ExxonMobil beefs up security at Nigerian terminal
Offshore staff
(West Africa) - ExxonMobil has beefed up security at its Qua Iboe terminal in southern Nigeria due to a threat of attack by militants, company officials and industry sources say.
The measures, which industry sources say included asking non-essential staff to stay away from work, did not affect oil production and loadings at the 420,000 b/d terminal.
"We're just hiking security around the terminal," company spokesman Yemi Fakayejo says, declining to give details of specific measures.
A four-month campaign of sabotage, bombings and kidnapping by the Movement for the Emancipation of the Niger Delta (MEND) has been focused on the western side of the delta and targeted against Royal Dutch Shell
Another militant group known as the Martyrs' Brigade has been threatening a rocket attack on the Qua Iboe terminal, on the eastern side of the delta, but security sources say this group has no proven ability to carry out the threat.
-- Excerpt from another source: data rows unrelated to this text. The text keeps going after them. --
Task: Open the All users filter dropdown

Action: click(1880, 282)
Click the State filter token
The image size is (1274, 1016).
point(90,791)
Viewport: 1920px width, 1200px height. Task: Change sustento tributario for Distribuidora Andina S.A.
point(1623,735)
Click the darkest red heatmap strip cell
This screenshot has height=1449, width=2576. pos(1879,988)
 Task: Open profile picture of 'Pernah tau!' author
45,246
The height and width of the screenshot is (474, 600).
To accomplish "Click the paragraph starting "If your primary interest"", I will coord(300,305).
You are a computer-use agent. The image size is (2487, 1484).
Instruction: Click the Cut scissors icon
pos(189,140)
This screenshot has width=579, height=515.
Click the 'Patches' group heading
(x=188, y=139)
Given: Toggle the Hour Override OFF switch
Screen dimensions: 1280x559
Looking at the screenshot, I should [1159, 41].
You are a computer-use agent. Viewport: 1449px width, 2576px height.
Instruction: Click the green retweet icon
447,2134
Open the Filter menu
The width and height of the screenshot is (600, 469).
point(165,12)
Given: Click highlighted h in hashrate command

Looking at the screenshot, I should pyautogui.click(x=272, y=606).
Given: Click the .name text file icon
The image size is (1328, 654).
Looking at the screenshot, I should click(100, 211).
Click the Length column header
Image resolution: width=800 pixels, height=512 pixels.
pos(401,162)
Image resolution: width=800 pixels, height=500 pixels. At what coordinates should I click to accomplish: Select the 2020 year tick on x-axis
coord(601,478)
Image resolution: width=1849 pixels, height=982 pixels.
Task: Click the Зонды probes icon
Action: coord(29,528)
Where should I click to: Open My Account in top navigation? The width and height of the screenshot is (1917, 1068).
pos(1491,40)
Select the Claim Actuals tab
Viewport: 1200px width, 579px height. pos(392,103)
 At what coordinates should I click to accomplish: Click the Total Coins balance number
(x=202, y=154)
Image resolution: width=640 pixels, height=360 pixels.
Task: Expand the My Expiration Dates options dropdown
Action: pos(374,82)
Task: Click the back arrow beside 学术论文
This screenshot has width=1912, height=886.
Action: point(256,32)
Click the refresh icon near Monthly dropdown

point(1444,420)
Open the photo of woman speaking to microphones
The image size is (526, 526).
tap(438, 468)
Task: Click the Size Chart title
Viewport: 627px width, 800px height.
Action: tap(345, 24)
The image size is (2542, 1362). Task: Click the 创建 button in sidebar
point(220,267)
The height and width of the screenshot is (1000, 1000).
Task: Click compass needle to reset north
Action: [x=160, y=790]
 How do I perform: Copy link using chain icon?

Last week, MEND killed two people in a car bomb at an army barracks in the eastern delta city of Port Harcourt, and it said on Tuesday that it planned a similar attack this week.
"We will set off another remote controlled car bomb somewhere in the Niger Delta this week," MEND said in an email to Reuters, adding that it was not responsible for the threat against ExxonMobil.
MEND says it will continue its attacks until it closes down Nigerian oil exports completely unless the government gives the delta, which accounts for all Nigerian oil output, more local control over its resources.